When using System.Text.Json.JsonSerializer to deserialize the json, FooA and FooB are both type of FooBase. Is there a way that JsonSerializer supports inheirited classes? How can I make sure the type will be the same and not the base class it inherits from?

area-System.Text.Json enhancement json-functionality-doc

Most helpful comment

I appreciate that the community are trying to backfill this missing functionality as a stopgap measure, but I have to join the chorus of voices here: it's crazy to release a JSON serialiser without polymorphic serialisation/deserialisation support, for an _object orientated language_, and then push people towards using it instead of Newtonsoft. I get it brings perf/allocation improvements, and that really is very much appreciated, but it also needs to actually be capable of real-world serialisation! :zany_face:

All 28 comments

Figured it's somehow possible using JsonConverter, which is for some reason completely undocumented https://docs.microsoft.com/en-us/dotnet/api/system.text.json?view=netcore-3.0 but I have no idea how to deserialize without copying each property by hand like it's shown in this example https://github.com/dotnet/corefx/issues/36639. Copying properties by hand seems extremely odd as classes may have lots of them and maintainability isn't given in such a case anymore. Is there a way I can simply deserialize into a specific type in the converter?

Or am I missing something and there is a simple solution like in Newtonsoft.Json ?

public class FooAConverter : System.Text.Json.Serialization.JsonConverter<FooBase>
{
    public override bool CanConvert(Type type)
    {
        return typeof(FooBase).IsAssignableFrom(type);
    }
    public override FooBase Read(ref Utf8JsonReader reader, Type typeToConvert, JsonSerializerOptions options)
    {
        reader.Read();
        var typeProperty = reader.GetString();
        if (typeProperty != "$type")
            throw new NotSupportedException();
        reader.Read();
        var typeValue = reader.GetString();
        FooBase value;
        switch (typeValue)
        {
            case "FooA":
                value = new FooA(); //<-- return deserialized FooA?
                break;
            case "FooB":
                value = new FooB(); //<-- return deserialized FooB?
                break;
            default:
                throw new System.Text.Json.JsonException();
        }
        while (reader.Read())
        {
            //How to deserialize without copying every property at this point?
            if (reader.TokenType == JsonTokenType.EndObject)
            {
                return value;
            }
        }
        throw new NotSupportedException();
    }

    public override void Write(Utf8JsonWriter writer, FooBase value, JsonSerializerOptions options)    {    }
}

cc @steveharter

It's pretty awkward that JsonConverter doesn't give you a way to recurse back into the "regular" flow (i.e. "not handled by this particular converter") for deserializing subcomponents.

This seems to make the whole design only useful for very simple cases, with few properties and no nested custom types.

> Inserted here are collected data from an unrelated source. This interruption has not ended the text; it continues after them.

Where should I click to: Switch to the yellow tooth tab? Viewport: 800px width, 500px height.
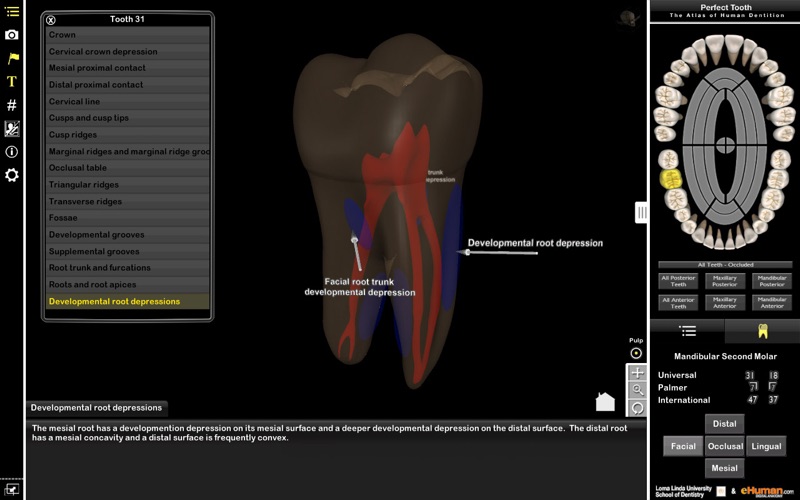click(762, 331)
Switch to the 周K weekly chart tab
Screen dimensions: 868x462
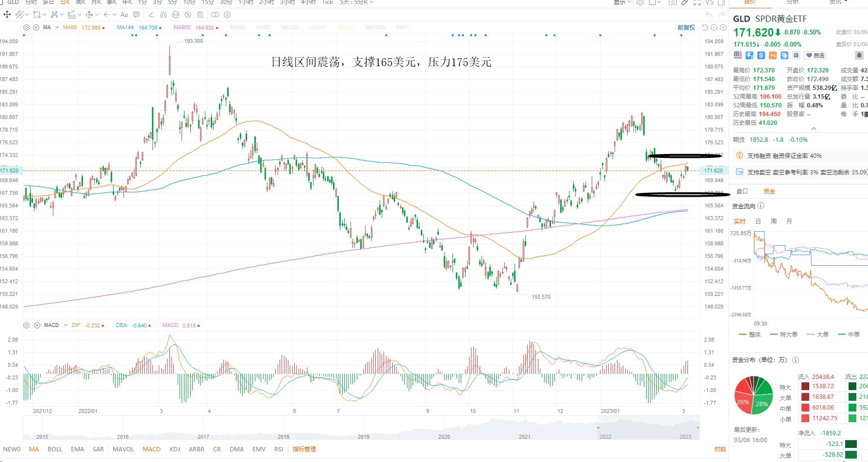tap(81, 2)
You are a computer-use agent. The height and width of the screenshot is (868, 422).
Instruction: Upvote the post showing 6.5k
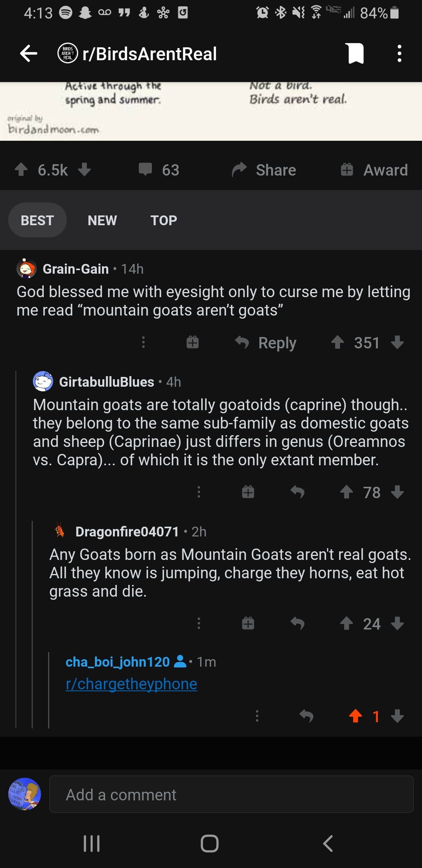(x=21, y=170)
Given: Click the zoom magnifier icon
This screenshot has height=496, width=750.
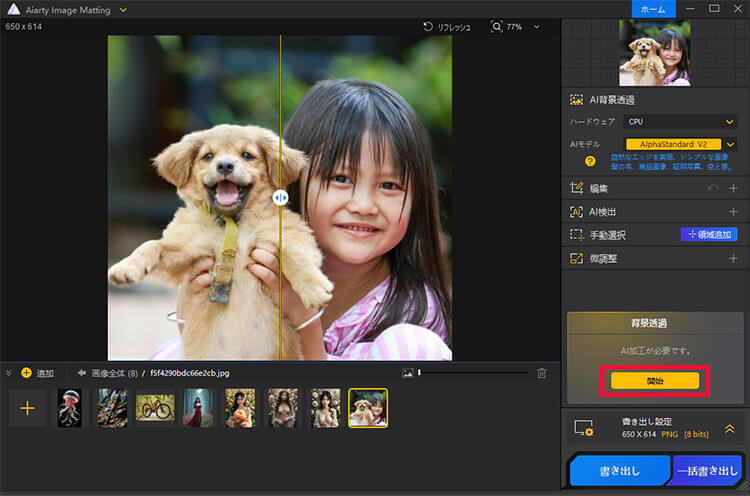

Figured it's somehow possible using JsonConverter, which is for some reason completely undocumented https://docs.microsoft.com/en-us/dotnet/api/system.text.json?view=netcore-3.0

It's in the sub-namespace Serialization: https://docs.microsoft.com/en-us/dotnet/api/system.text.json.serialization?view=netcore-3.0

I have no idea how to deserialize without copying each property by hand like it's shown in this example

and

t's pretty awkward that JsonConverter doesn't give you a way to recurse back into the "regular" flow (i.e. "not handled by this particular converter") for deserializing subcomponents

Yes that is known - the existing converters are bare-bones converters that let you do anything you want, but also require you do essentially do everything for a given type (but you can recurse to handle other types). They were primarily intended for data-type converters, not for objects and collections.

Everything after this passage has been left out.